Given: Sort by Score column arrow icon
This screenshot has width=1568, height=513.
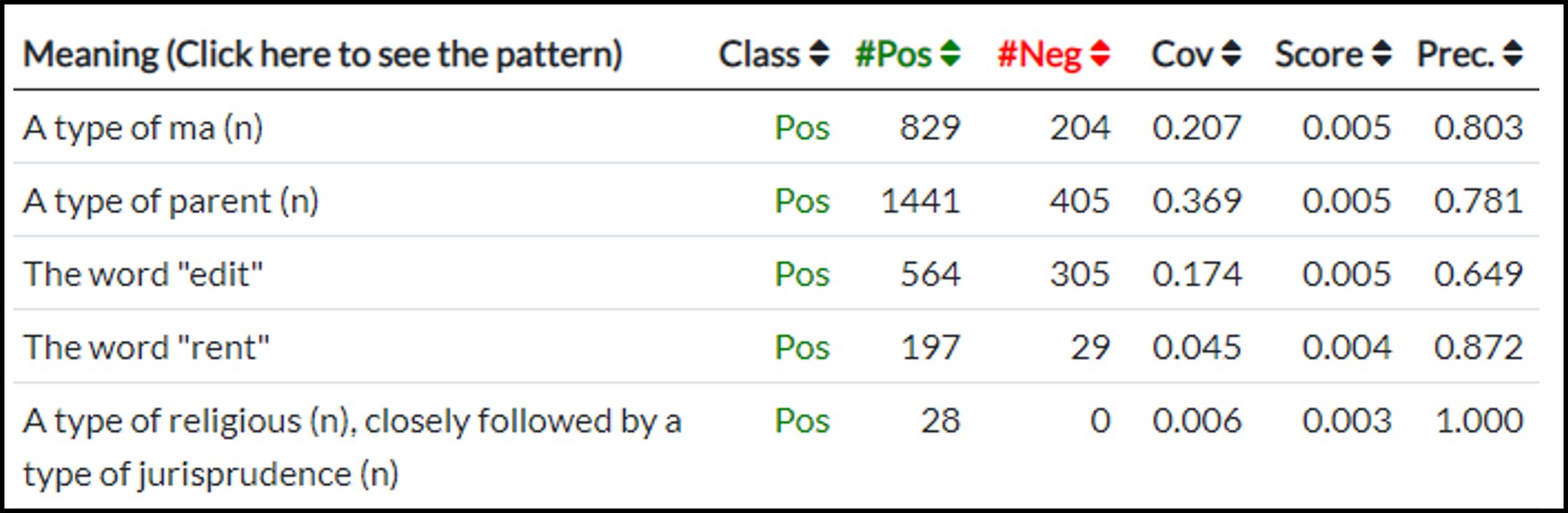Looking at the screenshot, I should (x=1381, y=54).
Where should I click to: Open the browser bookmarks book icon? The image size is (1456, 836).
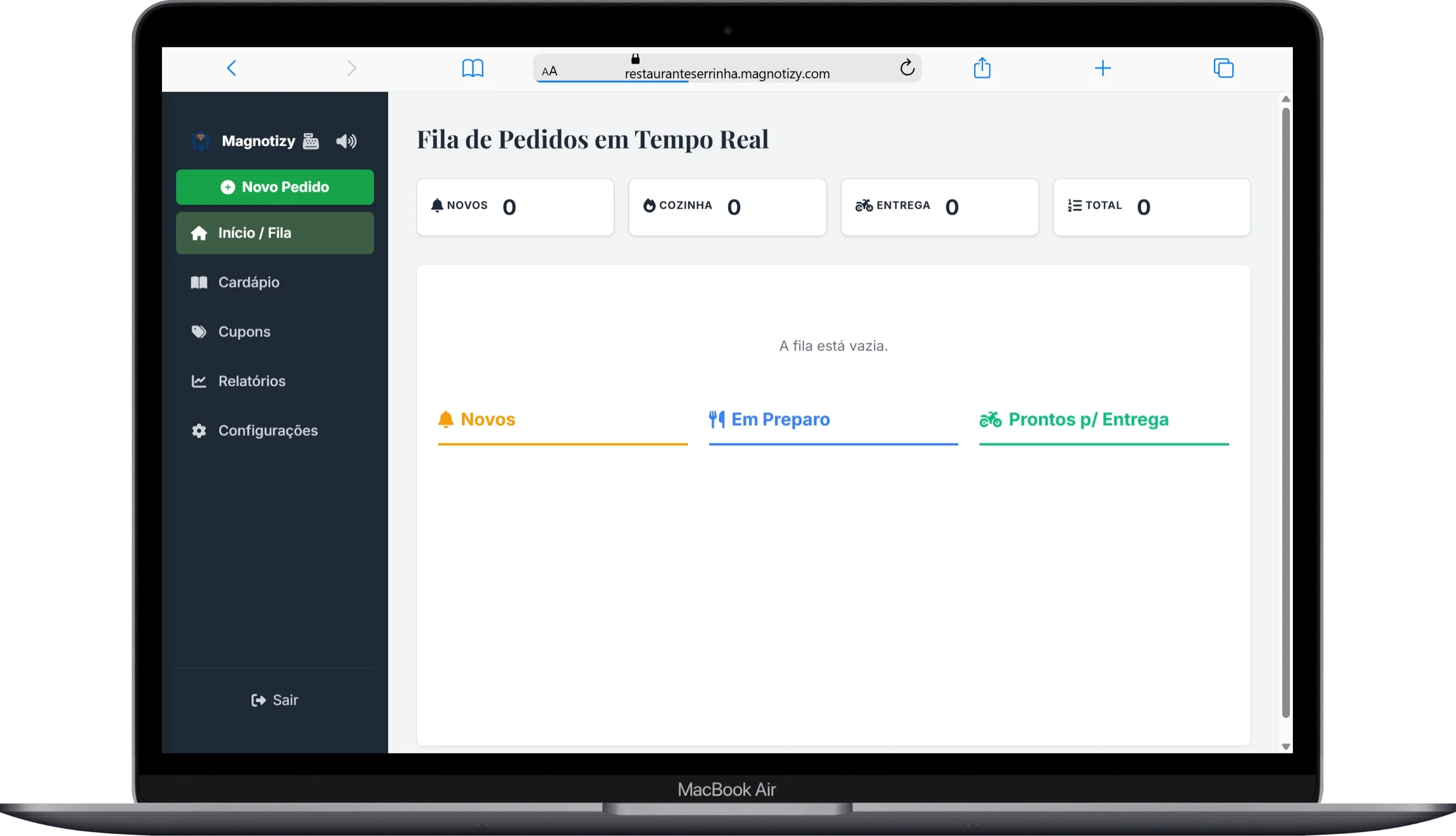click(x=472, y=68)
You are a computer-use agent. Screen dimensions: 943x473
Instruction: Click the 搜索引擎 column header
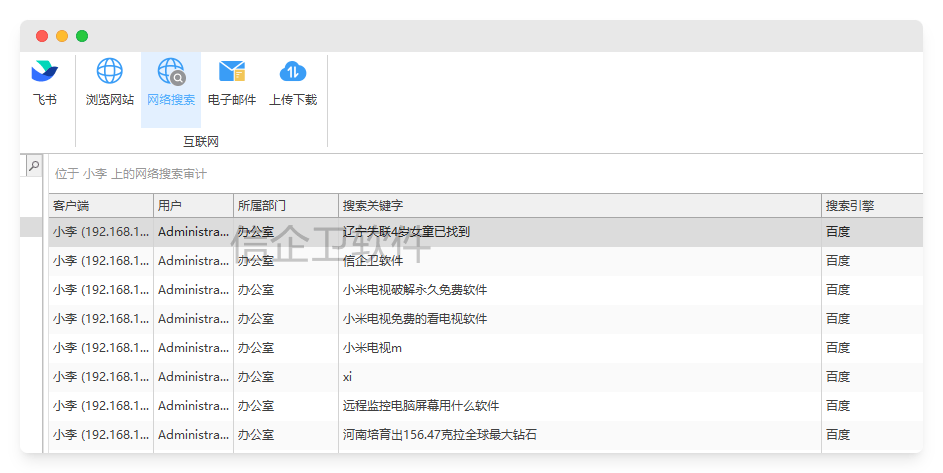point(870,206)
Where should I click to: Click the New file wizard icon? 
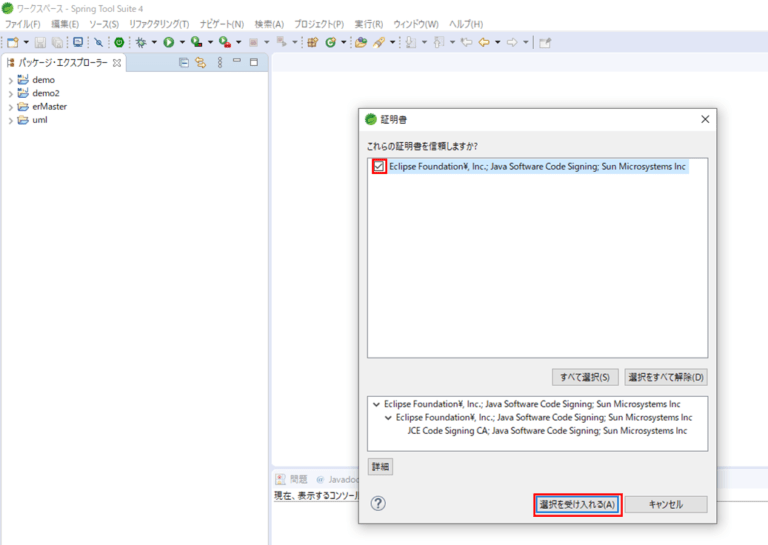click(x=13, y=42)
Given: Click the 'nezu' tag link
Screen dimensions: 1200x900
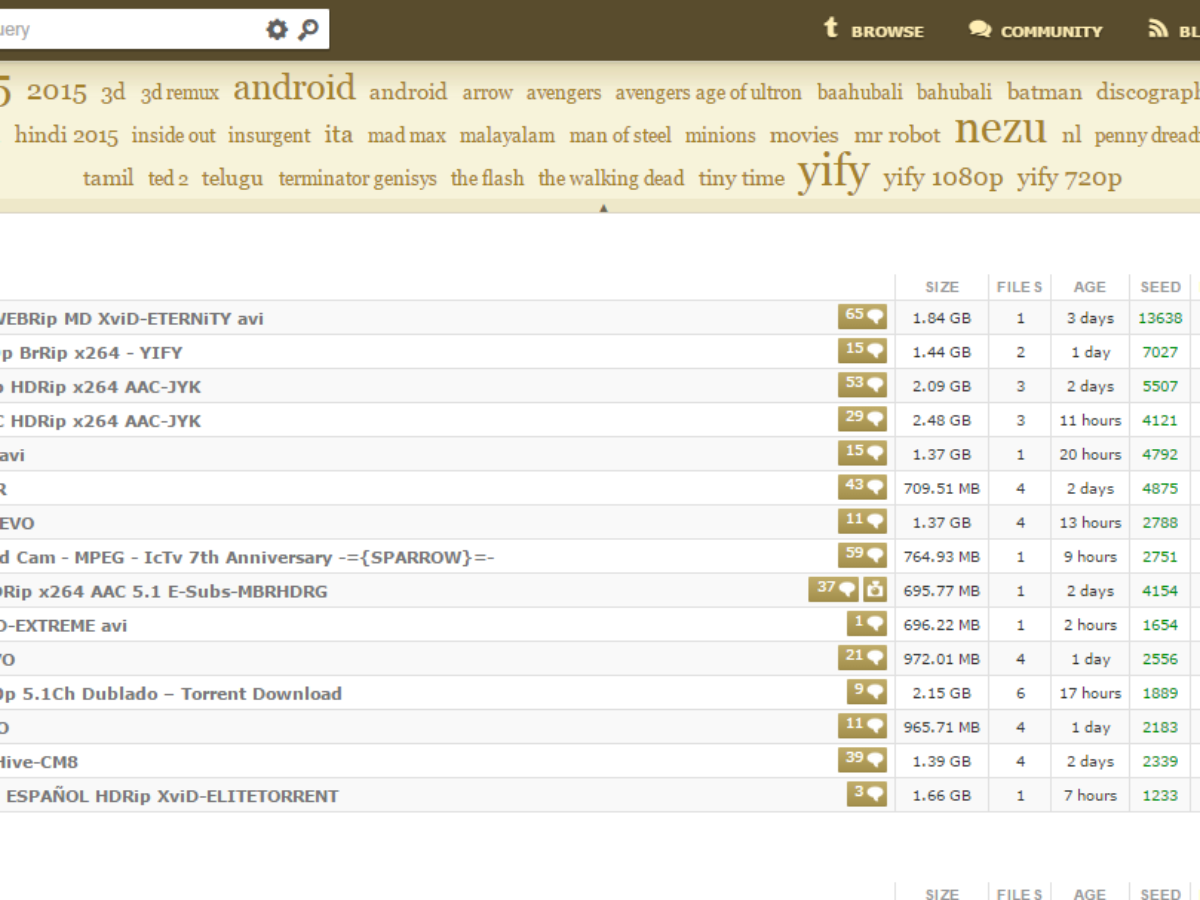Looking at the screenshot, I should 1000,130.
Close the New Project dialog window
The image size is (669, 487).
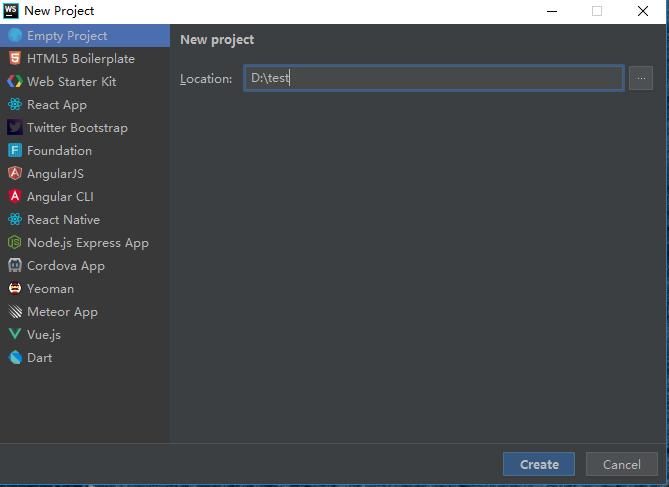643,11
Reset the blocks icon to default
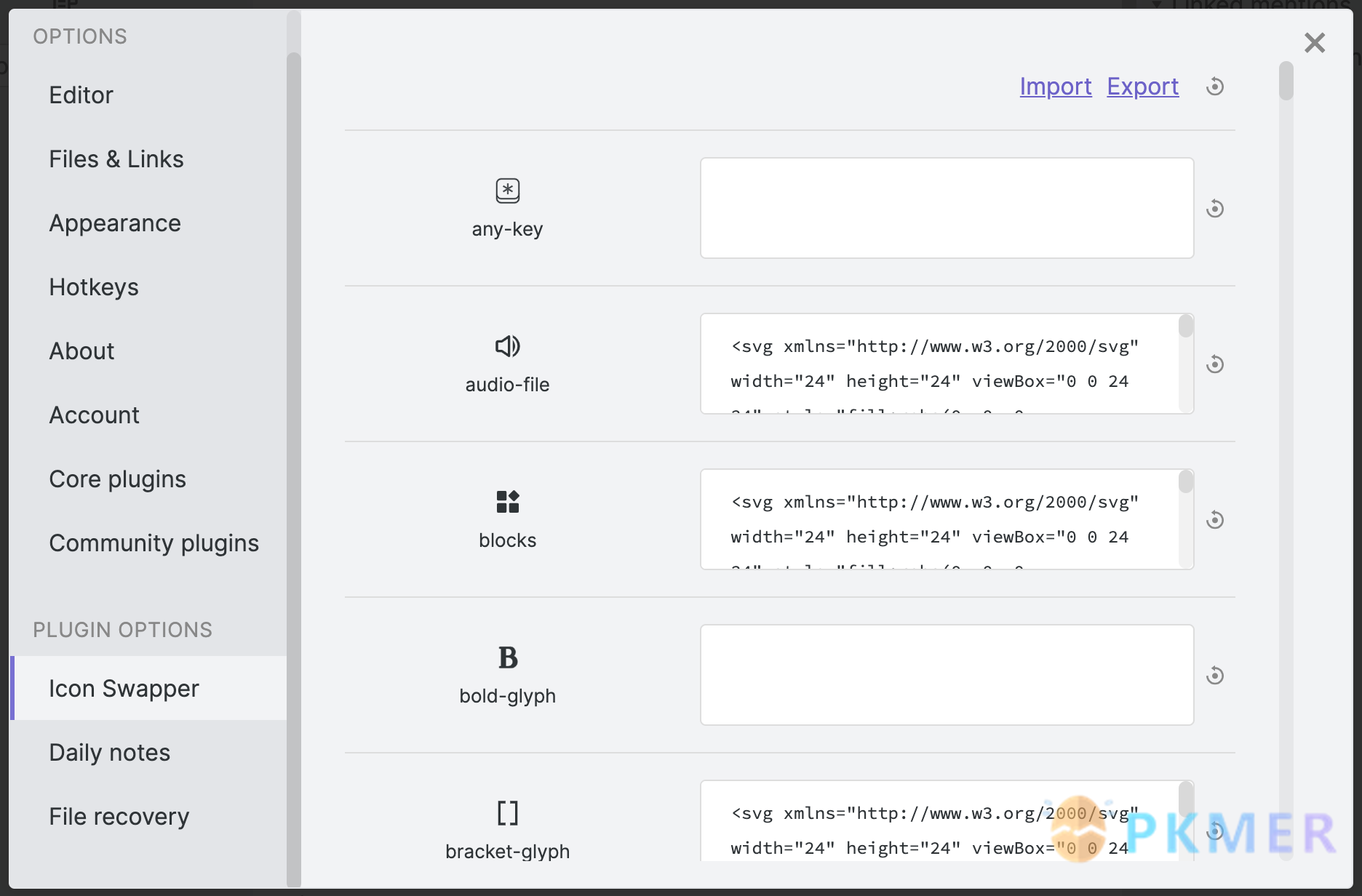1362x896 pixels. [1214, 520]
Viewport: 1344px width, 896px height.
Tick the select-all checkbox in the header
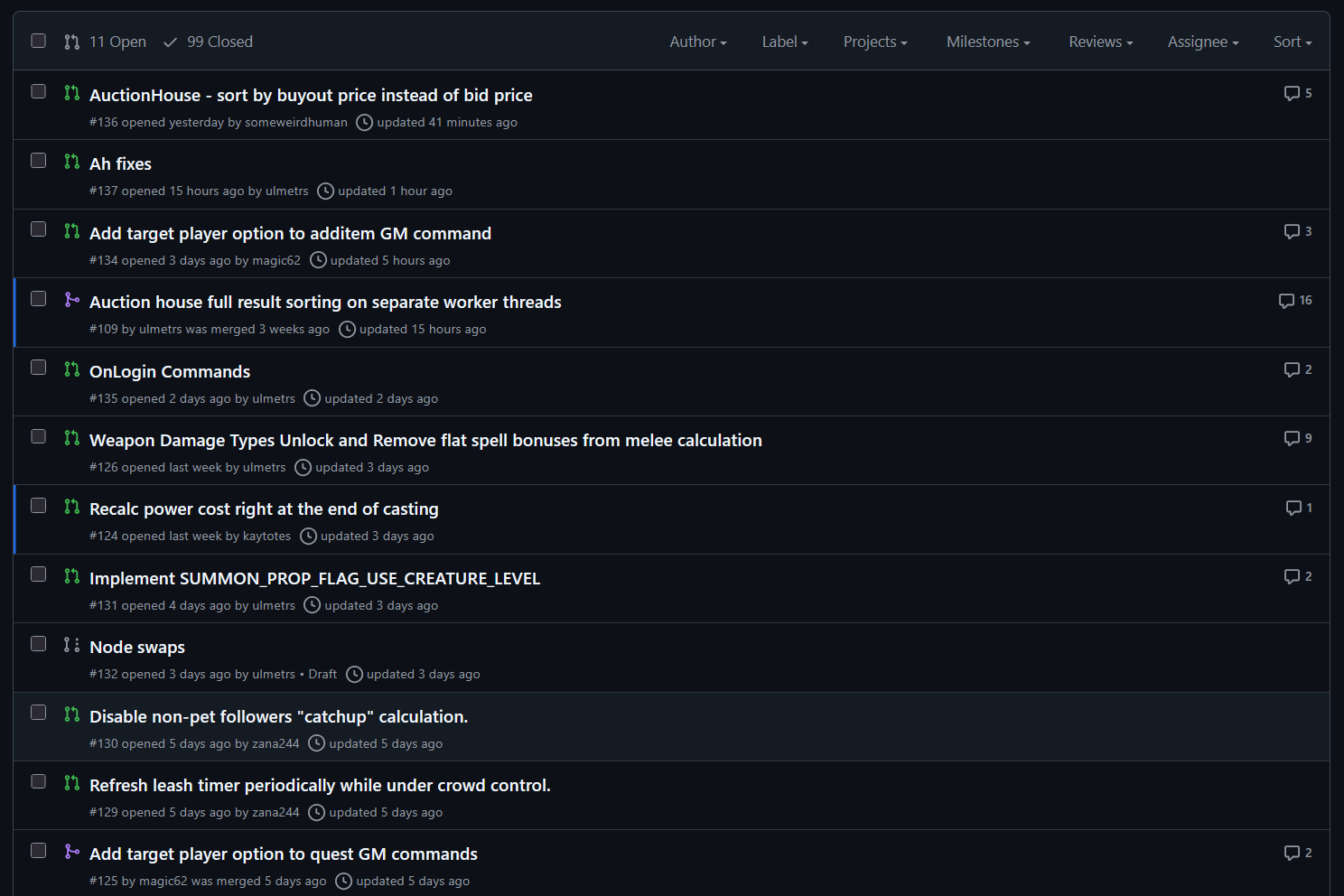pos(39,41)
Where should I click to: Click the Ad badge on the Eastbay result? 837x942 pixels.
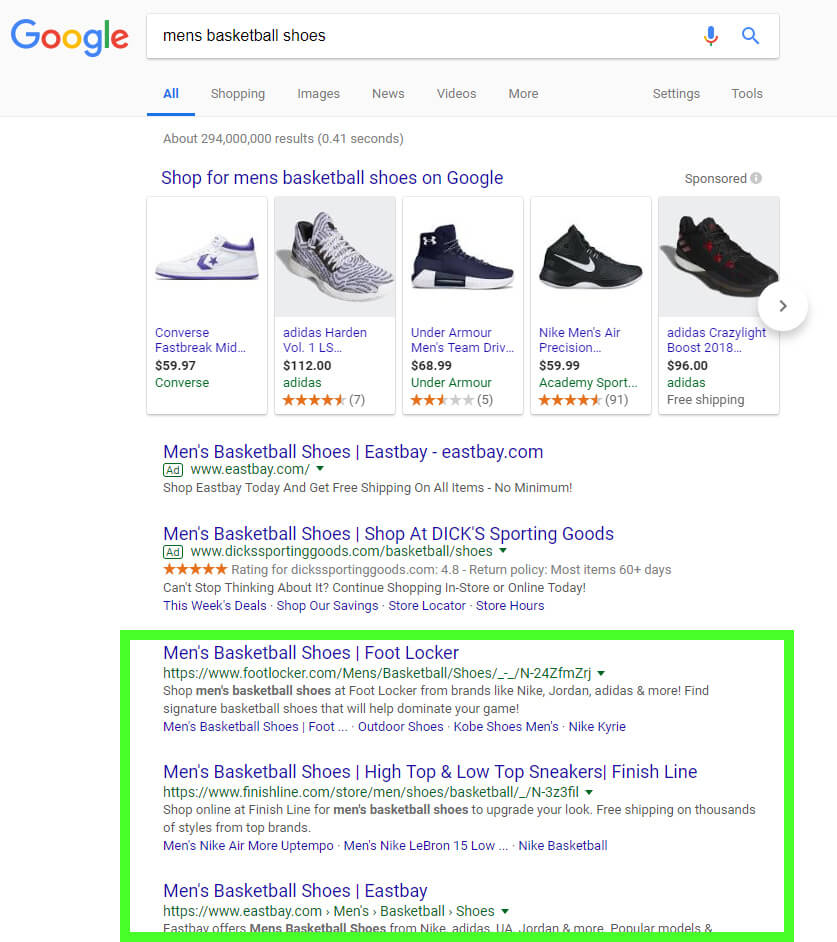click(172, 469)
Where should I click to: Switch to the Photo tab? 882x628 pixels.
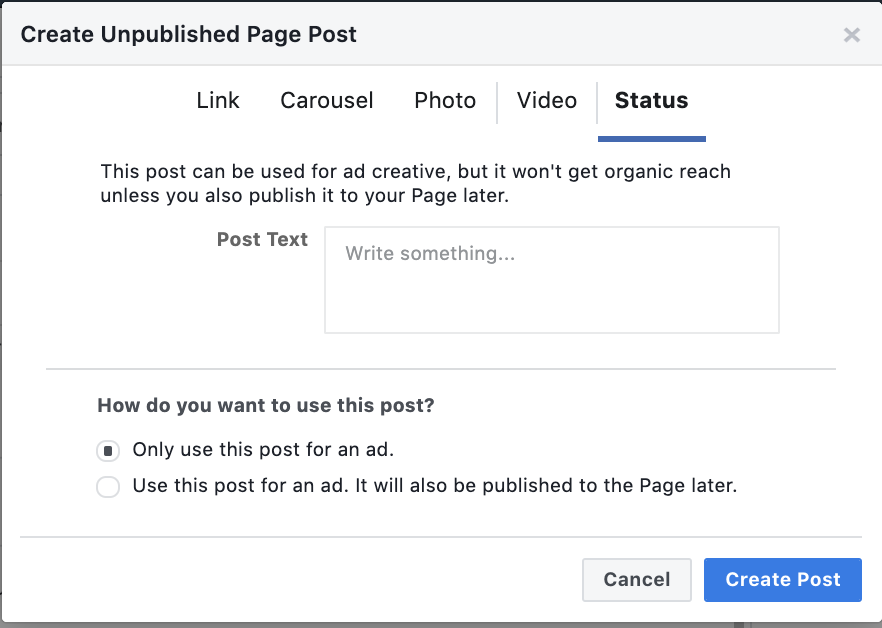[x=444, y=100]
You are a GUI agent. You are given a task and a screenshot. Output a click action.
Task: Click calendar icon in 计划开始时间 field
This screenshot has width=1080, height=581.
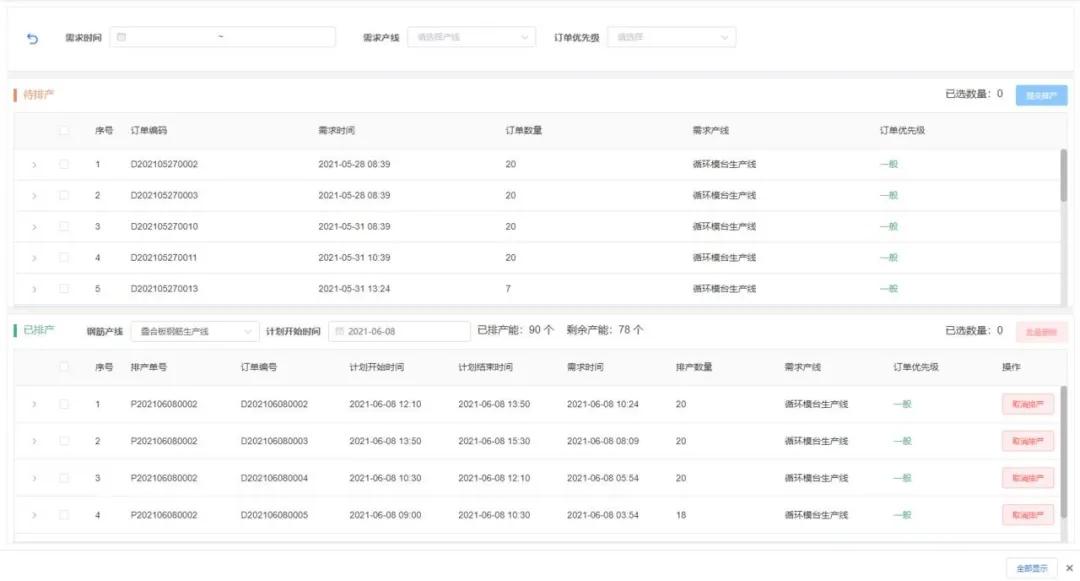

## TASK PROMPT
Whenever the string "agent" turns up in a line above, copy that line out.

## REPLY
You are a computer-use agent. Screen dimensions: 943x473
You are a GUI agent. You are given a task and a screenshot. Output a click action.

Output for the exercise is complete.